= PROBLEM DETAILS =
Look through the records that follow. Copy every line containing the word "agent".

= SUPPLIED RECORDS =
▬▬▬▬▬▬▬▬▬▬

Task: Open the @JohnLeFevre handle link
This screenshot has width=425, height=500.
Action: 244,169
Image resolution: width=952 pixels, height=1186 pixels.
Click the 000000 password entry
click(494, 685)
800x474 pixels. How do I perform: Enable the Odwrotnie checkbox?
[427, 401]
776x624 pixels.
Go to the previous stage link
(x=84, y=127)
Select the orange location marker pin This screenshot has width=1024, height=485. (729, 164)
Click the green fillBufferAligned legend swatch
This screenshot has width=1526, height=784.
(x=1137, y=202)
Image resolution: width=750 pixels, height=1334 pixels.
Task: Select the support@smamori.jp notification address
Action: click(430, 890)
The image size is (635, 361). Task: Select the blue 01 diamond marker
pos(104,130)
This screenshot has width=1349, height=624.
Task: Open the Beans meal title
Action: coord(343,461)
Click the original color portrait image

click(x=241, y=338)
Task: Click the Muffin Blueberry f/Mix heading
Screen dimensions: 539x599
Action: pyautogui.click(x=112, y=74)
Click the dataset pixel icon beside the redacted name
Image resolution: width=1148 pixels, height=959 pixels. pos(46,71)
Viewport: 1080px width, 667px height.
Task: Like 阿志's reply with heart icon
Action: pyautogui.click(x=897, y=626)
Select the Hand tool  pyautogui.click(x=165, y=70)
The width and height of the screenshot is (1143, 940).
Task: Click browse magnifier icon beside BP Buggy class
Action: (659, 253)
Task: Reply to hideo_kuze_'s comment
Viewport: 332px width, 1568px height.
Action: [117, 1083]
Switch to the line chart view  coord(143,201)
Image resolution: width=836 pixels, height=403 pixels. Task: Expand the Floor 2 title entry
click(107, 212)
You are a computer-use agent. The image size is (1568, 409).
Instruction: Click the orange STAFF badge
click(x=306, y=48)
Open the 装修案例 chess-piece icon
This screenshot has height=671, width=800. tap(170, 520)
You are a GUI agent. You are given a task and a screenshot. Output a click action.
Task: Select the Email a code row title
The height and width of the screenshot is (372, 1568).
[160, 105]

▬▬▬▬▬▬▬▬▬▬

= WRITTEN SOLUTION =
You are a computer-use agent. The image size is (1568, 409).
You are a GUI agent. You are given a task and a screenshot. Output a click action.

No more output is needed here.